**Dataset entries:**

________________________________________

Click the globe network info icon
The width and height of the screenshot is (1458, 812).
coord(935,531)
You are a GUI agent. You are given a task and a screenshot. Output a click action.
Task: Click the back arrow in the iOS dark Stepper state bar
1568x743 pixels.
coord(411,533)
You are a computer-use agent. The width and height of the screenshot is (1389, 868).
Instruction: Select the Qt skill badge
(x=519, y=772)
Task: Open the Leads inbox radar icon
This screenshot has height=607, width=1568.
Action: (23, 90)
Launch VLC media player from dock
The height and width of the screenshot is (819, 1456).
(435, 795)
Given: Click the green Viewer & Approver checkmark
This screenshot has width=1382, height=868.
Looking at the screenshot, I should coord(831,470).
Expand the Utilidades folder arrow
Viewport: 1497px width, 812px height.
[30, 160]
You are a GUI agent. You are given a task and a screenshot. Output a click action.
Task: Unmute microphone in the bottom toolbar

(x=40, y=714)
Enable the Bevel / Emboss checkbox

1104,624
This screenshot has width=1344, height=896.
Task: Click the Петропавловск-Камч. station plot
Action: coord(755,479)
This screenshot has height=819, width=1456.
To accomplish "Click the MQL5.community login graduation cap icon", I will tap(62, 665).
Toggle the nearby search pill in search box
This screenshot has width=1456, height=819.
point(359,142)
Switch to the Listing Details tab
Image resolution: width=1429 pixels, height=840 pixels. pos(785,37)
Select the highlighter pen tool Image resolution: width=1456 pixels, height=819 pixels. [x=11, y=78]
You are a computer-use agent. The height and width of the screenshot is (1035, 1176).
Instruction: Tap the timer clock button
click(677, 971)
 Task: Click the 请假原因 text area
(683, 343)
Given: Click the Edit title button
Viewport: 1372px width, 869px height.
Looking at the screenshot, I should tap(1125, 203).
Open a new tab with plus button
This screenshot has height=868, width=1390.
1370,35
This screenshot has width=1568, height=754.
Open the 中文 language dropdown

________________________________________

**Problem to work on:** What is needed here is an exact transcription of the records above.

**Answer for the task:**
Click the globe network info icon
The width and height of the screenshot is (1458, 812).
coord(935,531)
You are a GUI agent. You are given a task and a screenshot. Output a click action.
Task: Click the back arrow in the iOS dark Stepper state bar
1568x743 pixels.
coord(411,533)
You are a computer-use agent. The width and height of the screenshot is (1389, 868).
Instruction: Select the Qt skill badge
(x=519, y=772)
Task: Open the Leads inbox radar icon
This screenshot has height=607, width=1568.
Action: (23, 90)
Launch VLC media player from dock
The height and width of the screenshot is (819, 1456).
(435, 795)
Given: Click the green Viewer & Approver checkmark
This screenshot has width=1382, height=868.
Looking at the screenshot, I should coord(831,470).
Expand the Utilidades folder arrow
Viewport: 1497px width, 812px height.
[30, 160]
You are a GUI agent. You are given a task and a screenshot. Output a click action.
Task: Unmute microphone in the bottom toolbar

(x=40, y=714)
Enable the Bevel / Emboss checkbox

1104,624
This screenshot has width=1344, height=896.
Task: Click the Петропавловск-Камч. station plot
Action: coord(755,479)
This screenshot has height=819, width=1456.
To accomplish "Click the MQL5.community login graduation cap icon", I will tap(62, 665).
Toggle the nearby search pill in search box
This screenshot has width=1456, height=819.
point(359,142)
Switch to the Listing Details tab
Image resolution: width=1429 pixels, height=840 pixels. pos(785,37)
Select the highlighter pen tool Image resolution: width=1456 pixels, height=819 pixels. [x=11, y=78]
You are a computer-use agent. The height and width of the screenshot is (1035, 1176).
Instruction: Tap the timer clock button
click(677, 971)
 Task: Click the 请假原因 text area
(683, 343)
Given: Click the Edit title button
Viewport: 1372px width, 869px height.
Looking at the screenshot, I should tap(1125, 203).
Open a new tab with plus button
This screenshot has height=868, width=1390.
1370,35
This screenshot has width=1568, height=754.
Open the 中文 language dropdown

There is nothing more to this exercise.